Colm Vance (born 31 August 1992) is a Canadian former professional soccer player who played as a goalkeeper.

==Club career==

===Early career===
Vance played varsity soccer at York University for five consecutive years, helping lead the club to numerous awards. The York Lions won OUA bronze in 2011 & 2012, then progressed to OUA league championships in 2013, 2014 & 2015 in addition to claiming CIS titles in 2014 and 2015. Vance led the way during two academic all-Canadian honours seasons (2014 & 2015) while also being named an OUA West first-team all-star in 2015.

===Vaughan Azzurri===
In 2016, Vance made five league appearances for Vaughan Azzurri in League1 Ontario, and also started both legs of the 2016 Inter Provincial Cup.

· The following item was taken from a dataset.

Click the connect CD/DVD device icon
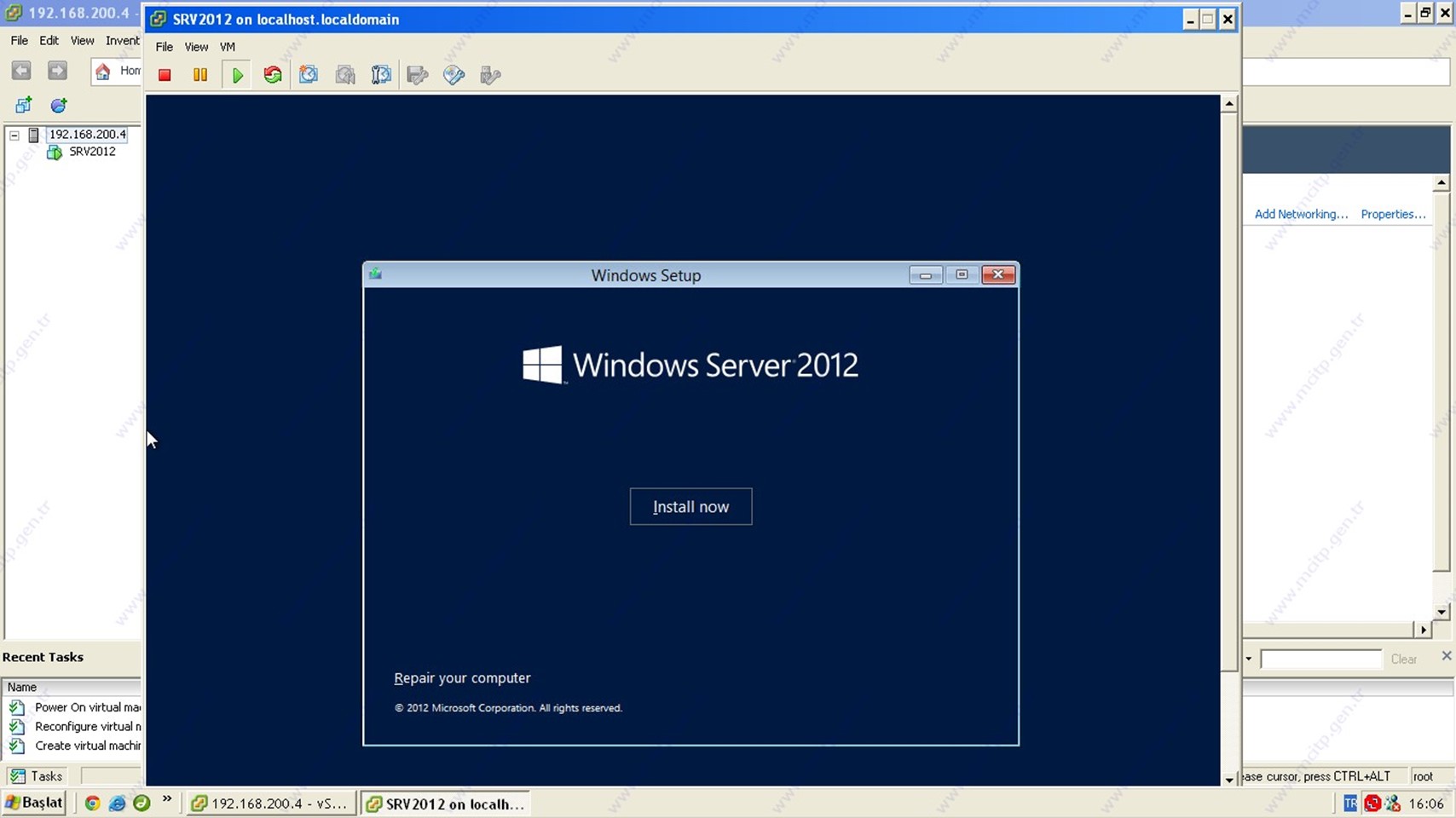 454,75
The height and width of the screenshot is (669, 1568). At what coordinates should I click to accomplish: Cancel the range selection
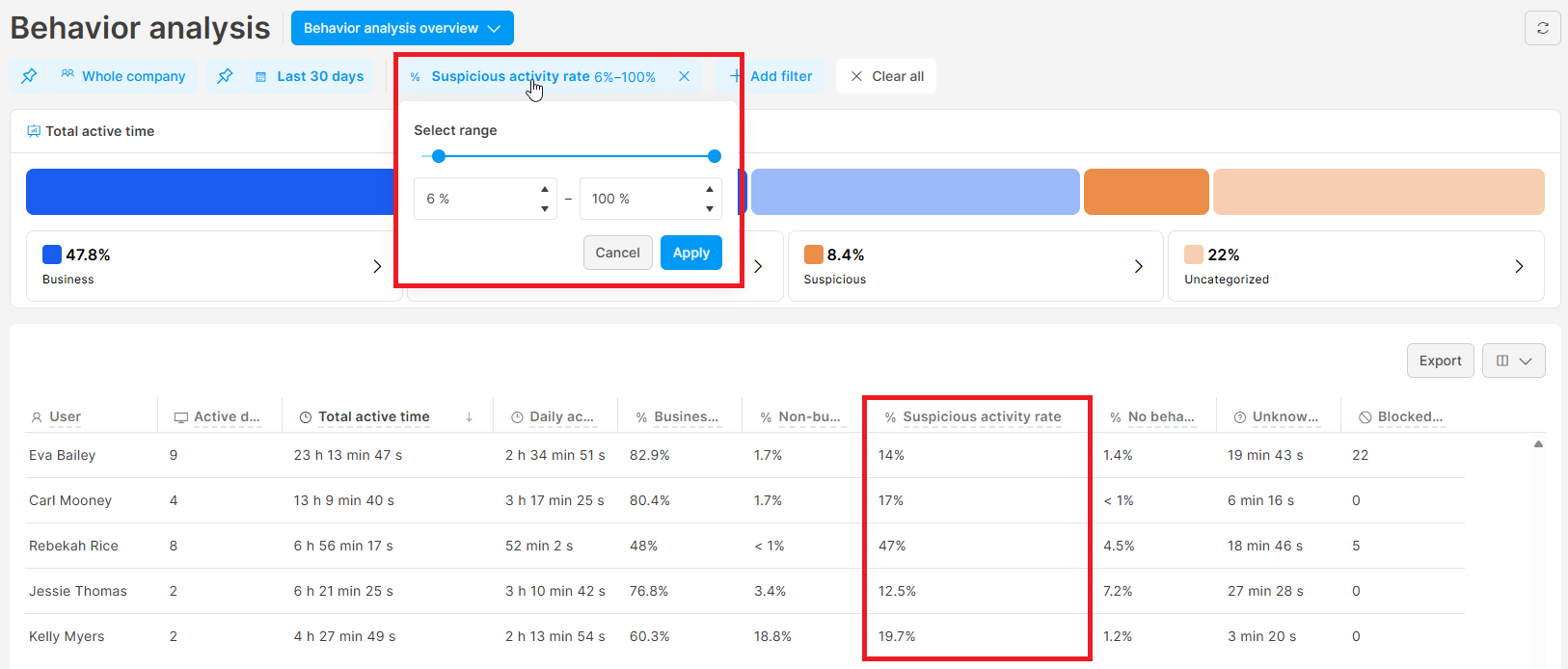[617, 253]
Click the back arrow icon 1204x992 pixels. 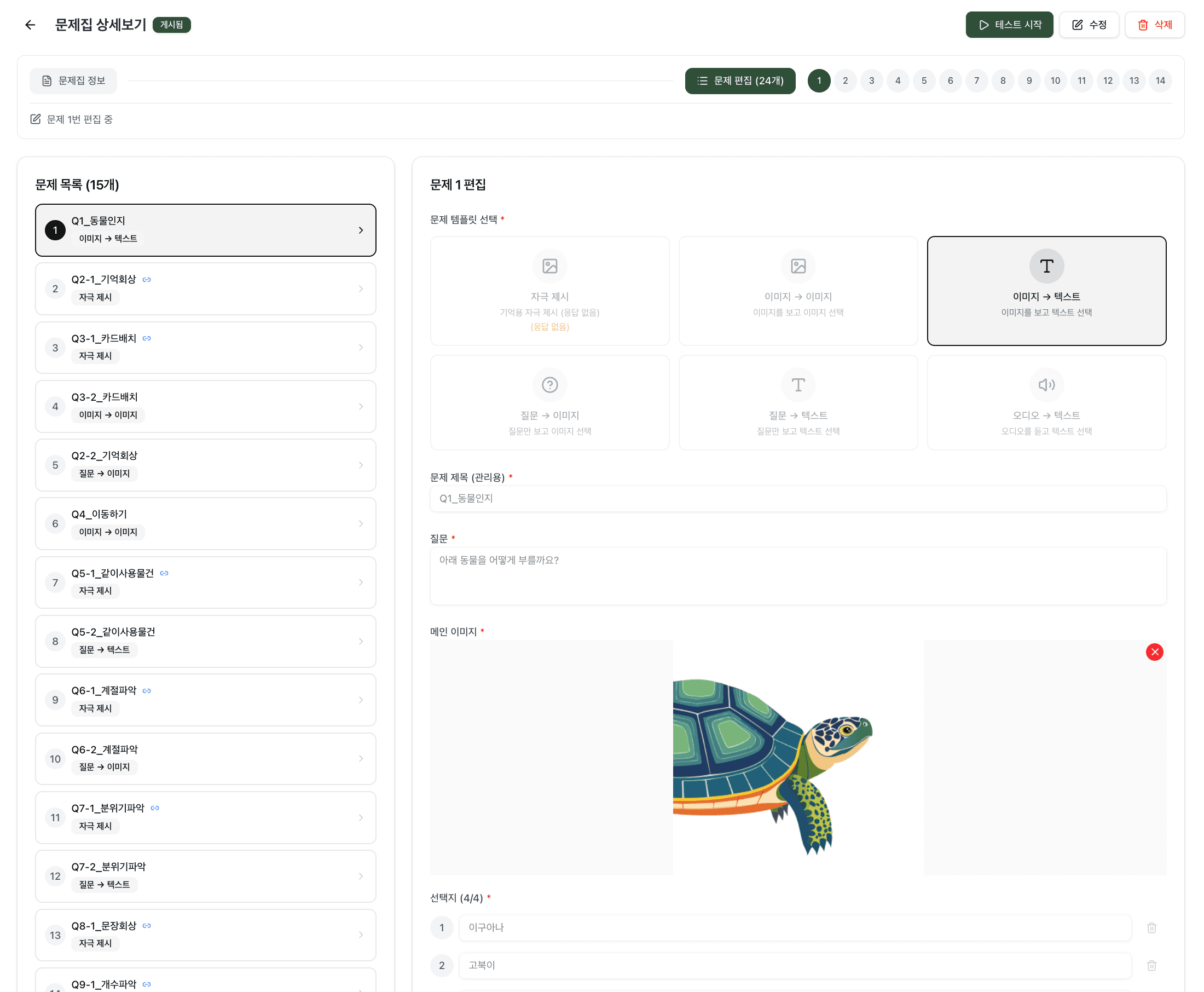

Vance returned to the Azzurri in 2017, and made seven appearances that season. In 2018, he made six league appearances for Vaughan.

===York9===
On 12 March 2019, Vance signed his first professional contract with Canadian Premier League side York9. On 19 October 2019, he made his debut as a starter in the final match of the 2019 season, a 2–0 loss to HFX Wanderers. In July 2020 Vance retired from professional soccer so he could focus on his schooling.